Die mit der höchsten Weihe versehenen Männer sehen das Konkordat unterhöhlt, den völkerrechtlichen Vertrag zwischen Republik Österreich und Heiligem Stuhl. Dort festgezurrte Feiertage könnten dem Gutdünken des Arbeitgebers ausgeliefert werden, so die Befürchtung. In der besonders im Internet intensiv geführten Debatte gab es vielfach Kritik: Religion sei Privatsache, die Bischöfe sollten sich nicht in die Politik einmischen, gerade Priester arbeiteten an Sonntagen etc. Dem liegen mehrere Missverständnisse zugrunde. Es wird doch nicht böser Wille sein! Zwei seien erwähnt.

Ist Religion Privatsache?

1. Missverständnis: Religion ist Privatsache. Natürlich. An sich fällt die Feststellung unter die Kategorie Selbstverständlichkeit, Unterkategorie Trivialität. Religion ist Privatsache, wenn gemeint ist, dass jeder entscheiden darf, ob er überhaupt glaubt oder woran er glaubt. Ob er an den Einfluss der Sterne oder von Wasseradern glaubt, ob er annimmt, dass alles ohnedies vorbestimmt ist, an einen Gott oder Götter glaubt. Die Sicherung der Ausübung religiöser Praktiken, die in der Erklärung der Menschenrechte verankert ist, erfordert aber einen gesetzlichen Rahmen. Auch wenn niemand an irgendetwas glauben muss oder dazu gezwungen werden darf.
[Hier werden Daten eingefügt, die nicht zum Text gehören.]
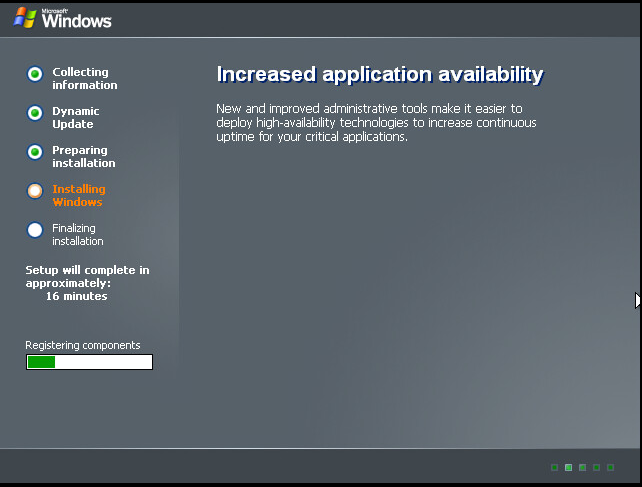This screenshot has height=487, width=642.
Task: Select the Preparing installation text label
Action: pyautogui.click(x=83, y=157)
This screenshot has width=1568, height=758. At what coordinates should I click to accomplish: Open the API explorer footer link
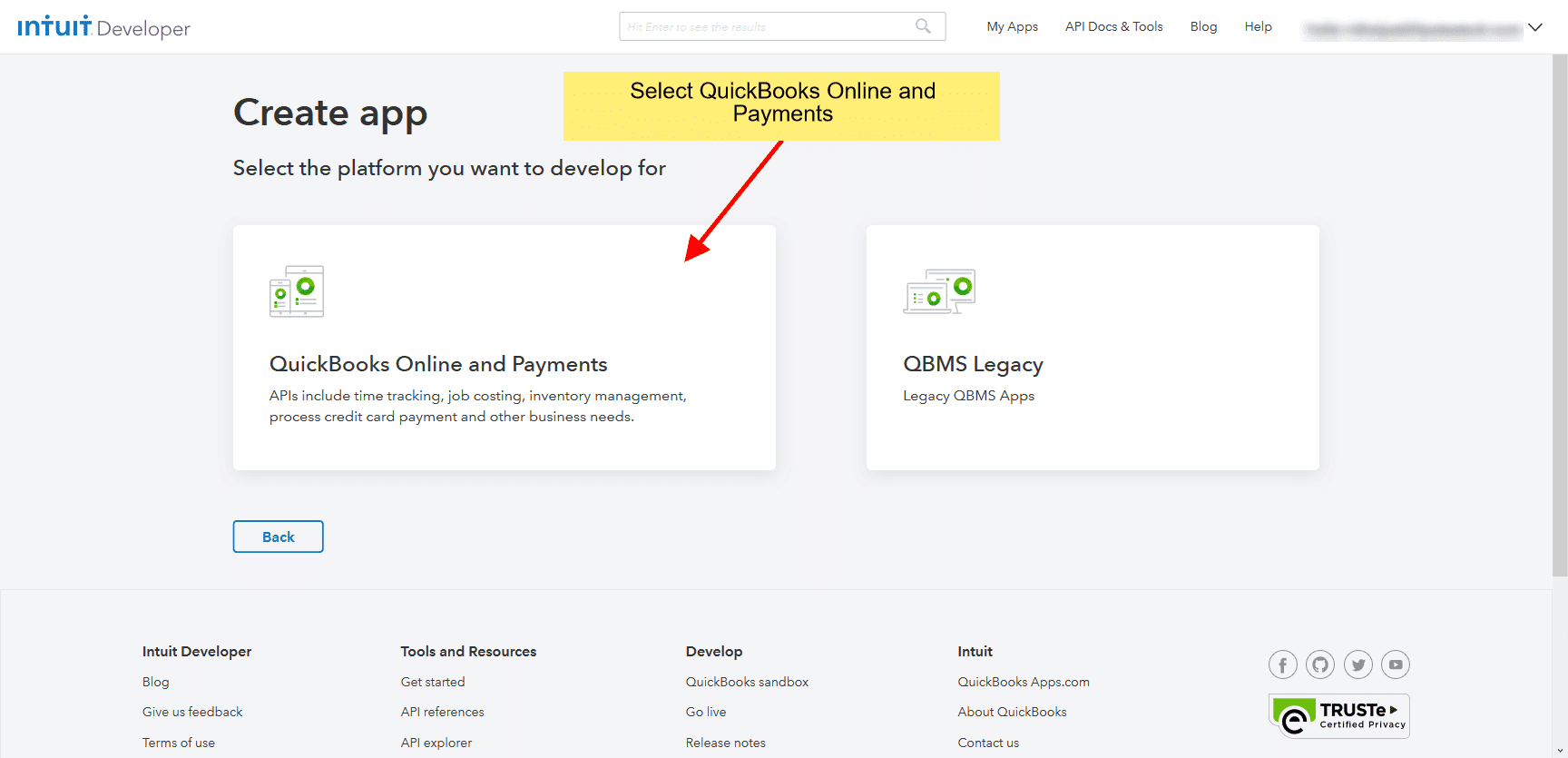pyautogui.click(x=436, y=743)
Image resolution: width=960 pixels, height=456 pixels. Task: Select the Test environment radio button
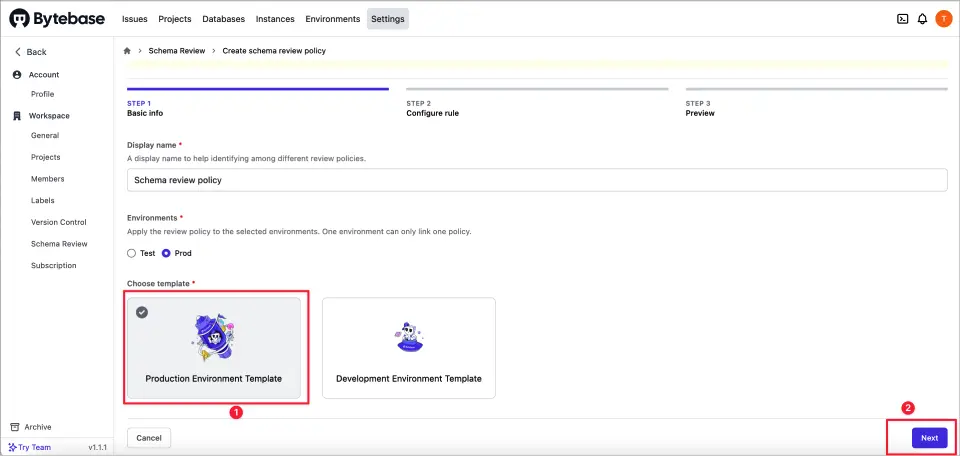[x=132, y=253]
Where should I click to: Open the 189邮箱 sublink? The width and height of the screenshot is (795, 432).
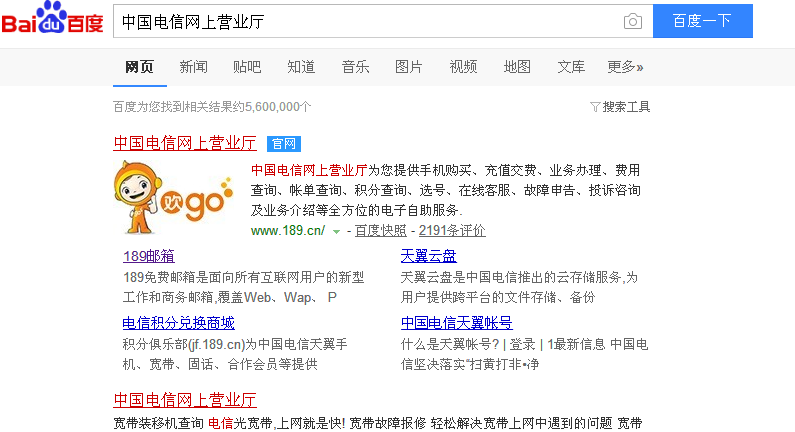148,255
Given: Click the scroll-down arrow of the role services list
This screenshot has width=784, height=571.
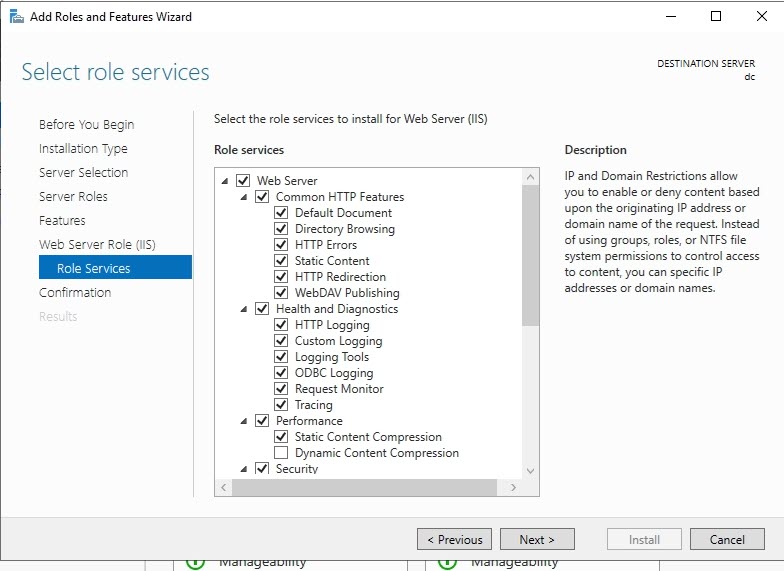Looking at the screenshot, I should click(x=530, y=470).
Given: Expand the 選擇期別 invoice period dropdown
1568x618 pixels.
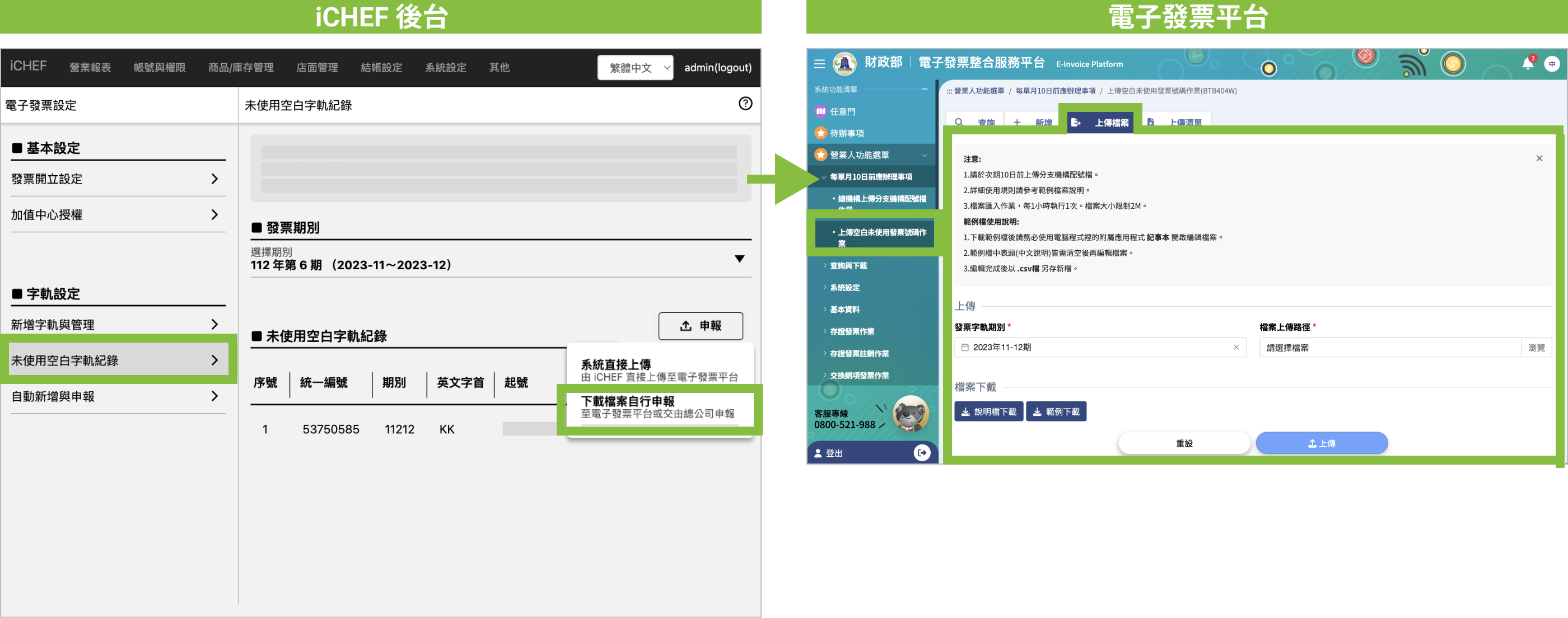Looking at the screenshot, I should tap(739, 259).
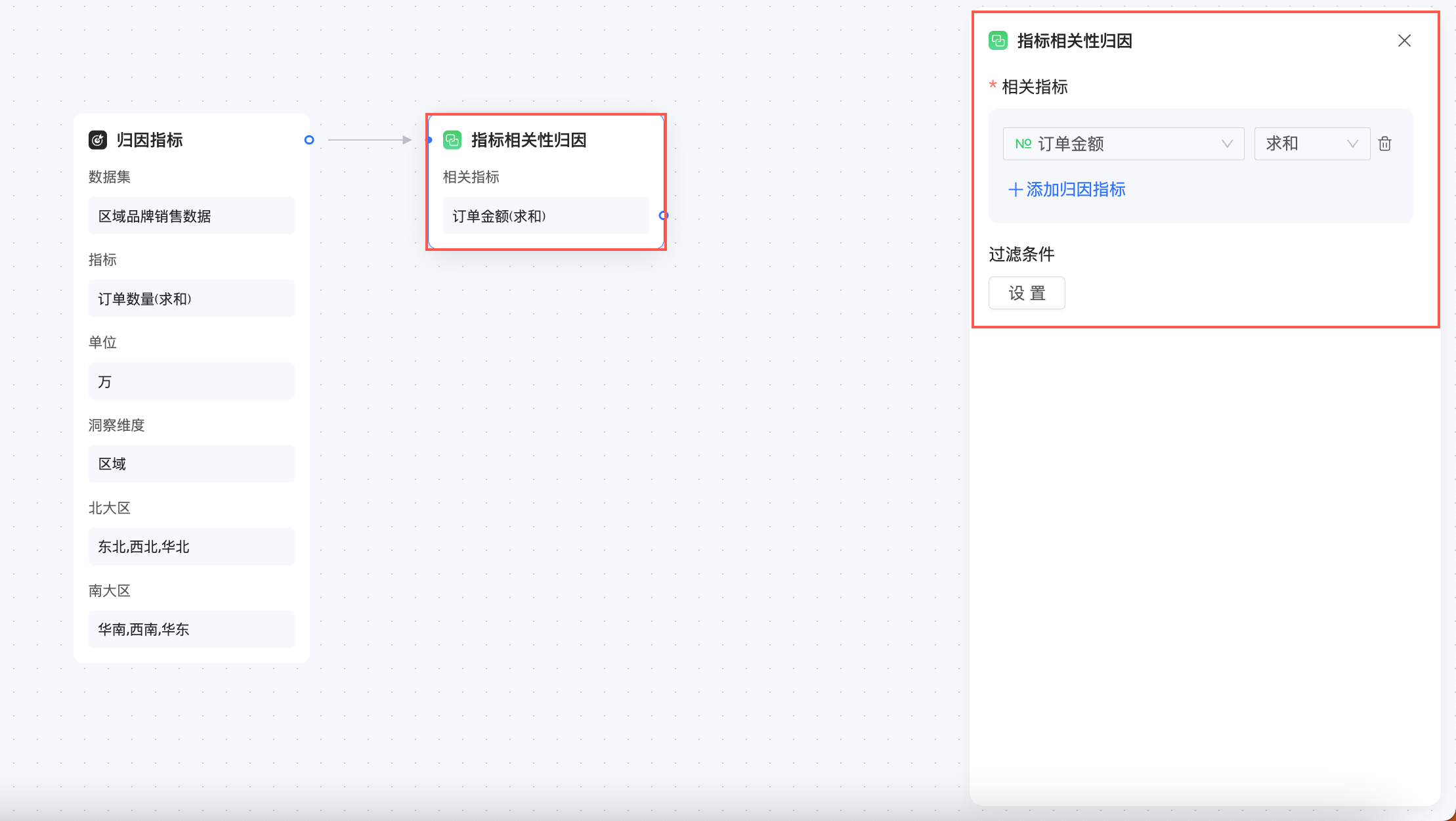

Daraus folgt: Selbstverständlich haben Religionsvertreter und Mitglieder wo auch immer kein Diskussionsverbot im öffentlichen Diskurs, weder Priester noch Imame noch Rabbis. Zur Einordnung: Die katholischen Bischöfe stehen an der Spitze einer Organisation, der immerhin zwei Drittel der Österreicher angehören. Und nur so zum Vergleich: Die katholische Kirche ist, was die Mitgliederzahl betrifft, fünf Mal größer als der Gewerkschaftsbund.

Ist Religion unpolitisch?

2. Missverständnis: Religion ist unpolitisch. Dass sich Glaubensgemeinschaften in geschützte, lärmdichte Räume zurückziehen, den Wunsch gab und gibt es von Machthabern. Aus ihrem Selbstverständnis und (oft vom Mainstream abweichenden) Menschenbild heraus ist es für fast alle Religionen per se unmöglich, zu gesellschaftlichen Vorgängen, zur Politik zu schweigen. Beten und kuschen spielt es nicht. Ob dabei glaubwürdig/kompetent/erwünscht/gesetzeskonform agiert und argumentiert wird, ist eine gänzlich andere Frage. Die diskutiert werden darf – und muss.